Fresh from helping wreck American cities, George Soros now offers his very valuable thoughts on European immigration policy.
First, the EU has to accept at least a million asylum-seekers annually for the foreseeable future. And, to do that, it must share the burden fairly – a principle that a qualified majority finally established at last Wednesday’s summit.
Adequate financing is critical. The EU should provide €15,000 ($16,800) per asylum-seeker for each of the first two years to help cover housing, health care, and education costs – and to make accepting refugees more appealing to member states. It can raise these funds by issuing long-term bonds using its largely untapped AAA borrowing capacity, which will have the added benefit of providing a justified fiscal stimulus to the European economy.
This comes to around €1,250 per migrant, monthly.
That is higher than the average salary in 14 of the EU’s 28 member states (and that’s not accounting for the fact that at least some of the migrants are children).
In total, the program as stated would add up to nearly $20 billion annually. I wonder what part of his own wealth (which happens to be in the same ballpark), if any, Soros is offering as a contribution.
Even from the (progressive) effective altruism angle, $20 billion is almost equivalent to the annual revenues of Nigeria, Sub-Saharan Africa’s biggest and richest low income country. For that kind of money per immigrant, you could hire five to ten good doctors in the D.R. Congo.

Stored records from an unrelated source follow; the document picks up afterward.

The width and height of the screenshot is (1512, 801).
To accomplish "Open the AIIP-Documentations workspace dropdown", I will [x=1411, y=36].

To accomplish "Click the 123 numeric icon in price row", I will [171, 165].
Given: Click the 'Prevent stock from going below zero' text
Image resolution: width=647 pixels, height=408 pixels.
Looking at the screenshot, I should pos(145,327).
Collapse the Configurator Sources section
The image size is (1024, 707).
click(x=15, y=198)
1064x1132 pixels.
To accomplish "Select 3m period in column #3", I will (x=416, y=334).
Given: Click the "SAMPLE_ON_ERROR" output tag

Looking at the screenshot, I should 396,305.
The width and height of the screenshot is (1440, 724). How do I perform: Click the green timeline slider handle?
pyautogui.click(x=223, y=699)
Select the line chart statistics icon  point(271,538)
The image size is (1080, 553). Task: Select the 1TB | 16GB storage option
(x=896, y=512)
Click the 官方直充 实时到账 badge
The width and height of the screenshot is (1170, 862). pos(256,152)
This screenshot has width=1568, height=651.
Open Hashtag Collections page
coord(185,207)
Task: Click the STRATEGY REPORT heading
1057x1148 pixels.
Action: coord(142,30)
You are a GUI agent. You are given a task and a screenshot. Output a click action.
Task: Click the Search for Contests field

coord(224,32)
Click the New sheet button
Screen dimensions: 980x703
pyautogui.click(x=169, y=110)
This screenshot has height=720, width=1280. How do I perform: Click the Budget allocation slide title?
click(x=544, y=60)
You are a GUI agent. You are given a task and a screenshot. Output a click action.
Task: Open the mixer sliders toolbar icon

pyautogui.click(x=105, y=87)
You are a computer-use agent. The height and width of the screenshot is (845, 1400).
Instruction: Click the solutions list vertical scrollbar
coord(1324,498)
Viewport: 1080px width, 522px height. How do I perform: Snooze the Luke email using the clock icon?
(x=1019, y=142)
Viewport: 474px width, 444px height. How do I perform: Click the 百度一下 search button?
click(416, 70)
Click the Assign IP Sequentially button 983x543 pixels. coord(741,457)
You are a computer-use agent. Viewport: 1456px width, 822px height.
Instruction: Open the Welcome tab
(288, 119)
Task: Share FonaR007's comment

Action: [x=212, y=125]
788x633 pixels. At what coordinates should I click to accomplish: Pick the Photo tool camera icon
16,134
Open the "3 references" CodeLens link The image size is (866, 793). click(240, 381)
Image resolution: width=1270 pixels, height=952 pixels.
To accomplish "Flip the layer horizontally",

Incidentally, Soros – a man who made his fortune in financial speculation – has a long record of making unsolicited suggestions on how European taxpayers should spend their hard-earned money…
Allocating 1 percent of the EU budget to the defense of Ukraine seems appropriate; this would allow the European Union to contribute as much as €14 billion annually to the IMF-led assistance program—a contribution that would be large enough to allow for the European Union to do “whatever it takes” to help Ukraine succeed.
… And that’s not even all:
With the EU’s “fiscal compact” and other rules limiting the scope of government assistance, innovative thinking is needed. The single most effective measure would be to offer free political risk insurance to those who invest in or do business with Ukraine. This would keep the economy running, despite the political turmoil, and it would signal to Ukrainians that the EU and the US – governments and private investors alike – are committed to them. Businesses would flock to a newly open and promising market if they were fully compensated for losses caused by political events beyond their control.
For his part Soros has merely said that he may invest $1 billion into Ukraine.
($100 million!? I don’t have $1o million. What do you need $1 million for anyway? Here’s $100,000. That should be enough to open another NGO in Kiev. Meanwhile, excuse me while I go and bet against the grivna).
If Soros is urging you to do something, it’s almost always a good idea to listen – and then proceed to do the precise opposite and kick his NGO stooges out of your country (like the mighty Orban did in 2014). Weathering the rage and fury of his Western neocon friends is a small price to pay in comparison.